7.8 KiB
Copy-on-write filesystems
Container engines rely on copy-on-write to be able to start containers quickly, regardless of their size.
We will explain how that works, and review some of the copy-on-write storage systems available on Linux.
What is copy-on-write?
-
Copy-on-write is a mechanism allowing to share data.
-
The data appears to be a copy, but is only a link (or reference) to the original data.
-
The actual copy happens only when someone tries to change the shared data.
-
Whoever changes the shared data ends up using their own copy instead of the shared data.
A few metaphors
--
- First metaphor:
white board and tracing paper
--
- Second metaphor:
magic books with shadowy pages
--
- Third metaphor:
just-in-time house building
Copy-on-write is everywhere
-
Process creation with
fork(). -
Consistent disk snapshots.
-
Efficient VM provisioning.
-
And, of course, containers.
Copy-on-write and containers
Copy-on-write is essential to give us "convenient" containers.
-
Creating a new container (from an existing image) is "free".

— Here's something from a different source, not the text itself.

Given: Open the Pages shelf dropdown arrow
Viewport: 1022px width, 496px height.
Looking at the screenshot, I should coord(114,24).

(Otherwise, we would have to copy the image first.)
-
Customizing a container (by tweaking a few files) is cheap.
(Adding a 1 KB configuration file to a 1 GB container takes 1 KB, not 1 GB.)
-
We can take snapshots, i.e. have "checkpoints" or "save points" when building images.
AUFS overview
-
The original (legacy) copy-on-write filesystem used by first versions of Docker.
-
Combine multiple branches in a specific order.
-
Each branch is just a normal directory.
-
You generally have:
-
at least one read-only branch (at the bottom),
-
exactly one read-write branch (at the top).
(But other fun combinations are possible too!)
-
AUFS operations: opening a file
-
With
O_RDONLY- read-only access:-
look it up in each branch, starting from the top
-
open the first one we find
-
-
With
O_WRONLYorO_RDWR- write access:-
if the file exists on the top branch: open it
-
if the file exists on another branch: "copy up"

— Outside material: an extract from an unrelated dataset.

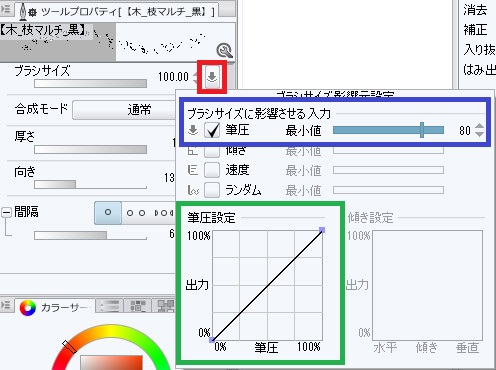Open the カラーサークル color panel menu
496x370 pixels.
(x=6, y=305)
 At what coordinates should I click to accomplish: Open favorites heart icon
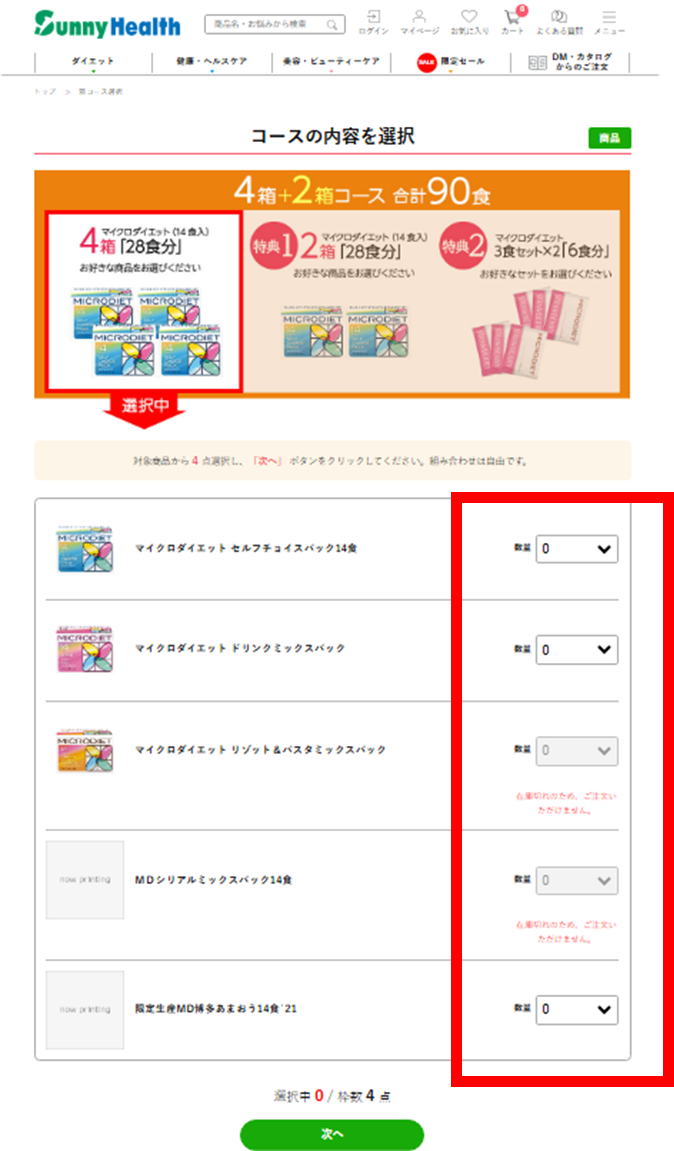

(i.e. copy the file to the top branch and open the copy) -
if the file doesn't exist on any branch: create it on the top branch
-
That "copy-up" operation can take a while if the file is big!
AUFS operations: deleting a file
-
A whiteout file is created.
-
This is similar to the concept of "tombstones" used in some data systems.
# docker run ubuntu rm /etc/shadow
# ls -la /var/lib/docker/aufs/diff/$(docker ps --no-trunc -lq)/etc
total 8
drwxr-xr-x 2 root root 4096 Jan 27 15:36 .
drwxr-xr-x 5 root root 4096 Jan 27 15:36 ..
-r--r--r-- 2 root root 0 Jan 27 15:36 .wh.shadow
AUFS performance
-
AUFS
mount()is fast, so creation of containers is quick. -
Read/write access has native speeds.
-
But initial
open()is expensive in two scenarios:-
when writing big files (log files, databases ...),
-
when searching many directories (PATH, classpath, etc.) over many layers.
-
-
Protip: when we built dotCloud, we ended up putting all important data on volumes.
-
When starting the same container multiple times:
-
the data is loaded only once from disk, and cached only once in memory;
-
but
dentrieswill be duplicated.
-
Device Mapper
Device Mapper is a rich subsystem with many features.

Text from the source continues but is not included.